Off the newborn boy went to Texas with his “adoptive” parents, Stuart and Megan Taylor. But Craig Lentz wasn’t to be shoved aside so easily. He signed up with the Missouri Putative Father Registry and went to court to demand genetic testing. When that showed he was the father, he pursued court action to gain custody of his son. It took him 6 ½ years to convince courts that he had the right to be a father to his son. During that time, he was allowed to see Noah regularly, but Bond, having waived her parental rights, was not. Eventually the Missouri Supreme Court ruled in Lentz’s favor and Noah left Texas and the Taylors to live with Lentz and Bond. The Taylor’s cut off all contact with him.
The Supreme Court held that, since Lentz was clearly the father, and since Missouri law states that the welfare of the child is paramount and that, in the Court’s words, “the notion of the welfare of the person sought to be adopted – the child – is informed by the fundamental proposition and presumption that maintaining the natural parent-child relationship is in the best interests of the child,” Lentz had a right to assert his parental rights.
That was too much for adoption lawyers in the state who understandably feared for their pocketbooks. Led by law professor Mary Beck, they spearheaded a movement in the state legislature to make it substantially harder for fathers to prevent the adoption of their children. I wrote about that here.
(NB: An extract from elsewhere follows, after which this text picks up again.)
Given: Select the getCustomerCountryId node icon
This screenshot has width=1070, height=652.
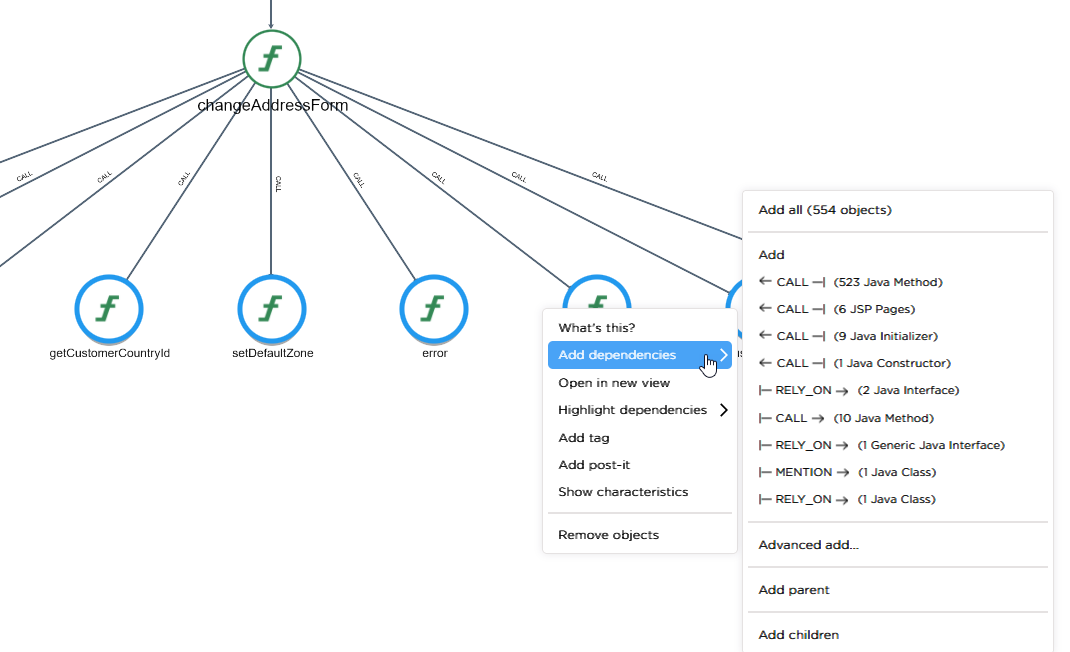Looking at the screenshot, I should [x=109, y=308].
The bill that’s now before the Senate committee would make it impossible for a single father to contest the adoption of his child unless he could prove that he had done certain things:
- Consistent prenatal financial support
- Payment of prenatal and natal medical care for the mother and baby
- Child support payments proportional with his ability to pay
- Consistent contact and visitation with the child
- Assistance with educational and medical care of the child
Professor Mary Beck at the University of Missouri School of Law wrote the bill. She said this bill was written in response to the Lentz case. She said one of the goals was to clear up confusion on who could intervene in an adoption.
“It (the bill) spells out what a father needs to do to protect his constitutional parental rights,” Beck said.
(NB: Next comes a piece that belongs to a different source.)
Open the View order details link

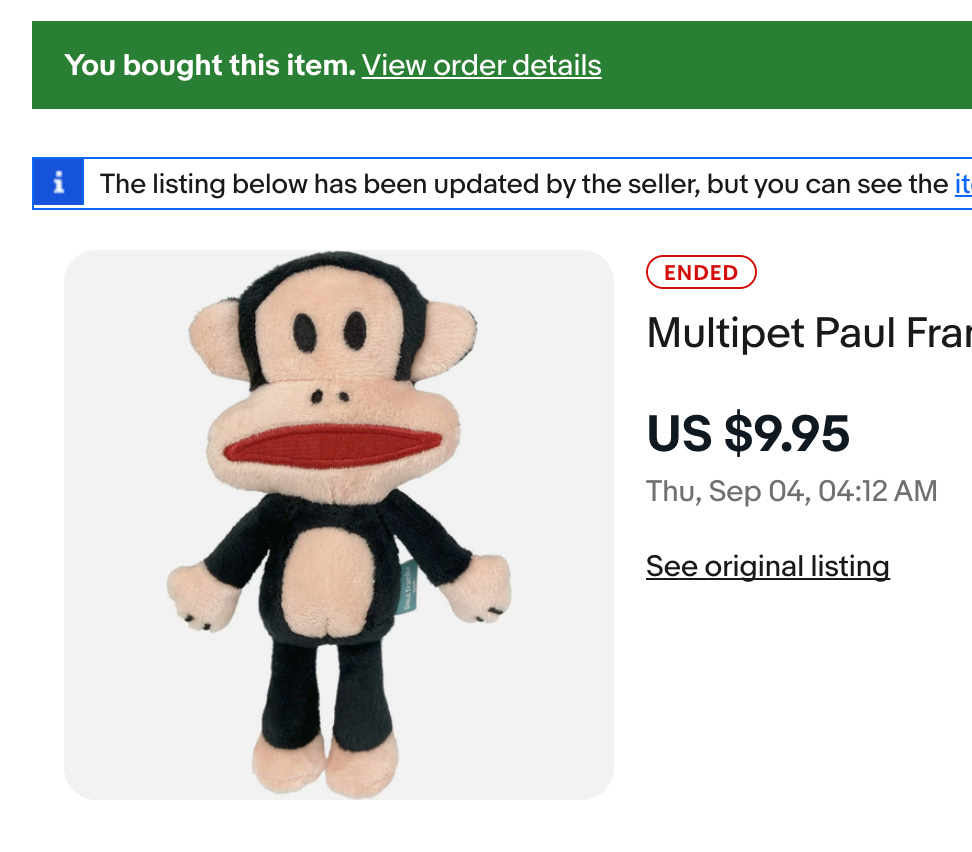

Hmm. For a law professor, Beck displays a loose grasp of parents’ constitutional rights. Parents have rights to their children unless the state proves them to be unfit. That rule is usually honored in the breach, but it’s still the rule. Beck might want to read up on the matter.
That of course brings up another obvious point; Missouri already makes it hard on fathers to stop the adoption of their children. It does that via its putative father registry, but that’s now considered insufficient. Stated another way, for fathers, there’s always a new, higher hurdle to jump. The concept of abandonment worked for a while, but when fathers started stepping up to the plate, the state created a putative father registry. That succeeded for a time in keeping fathers out of their children’s lives, but fathers like Lentz figured that one out too, so it’s now time for yet another requirement.
That new requirement was contained in the new bill that Beck and her comrades in financial self-interest had ramrodded through the Missouri House. But fortunately for us, if not for them, it was not to be. House Bill 1258 passed easily in the House, but when it went to the Senate, it disappeared into the Children, Families and Persons with Disabilities Committee and died there without a vote. The last action was a public hearing, that, I suspect brought out those who believe that the only children who should be adopted are those who need to be, i.e. those without a fit mother or father to care for them.
But whatever the case, Mary Beck’s HB 1258 went the way of the dodo and hasn’t been seen since. That means dads like Craig Lentz have only the usual obstacles to clear on their way to getting custody of their children.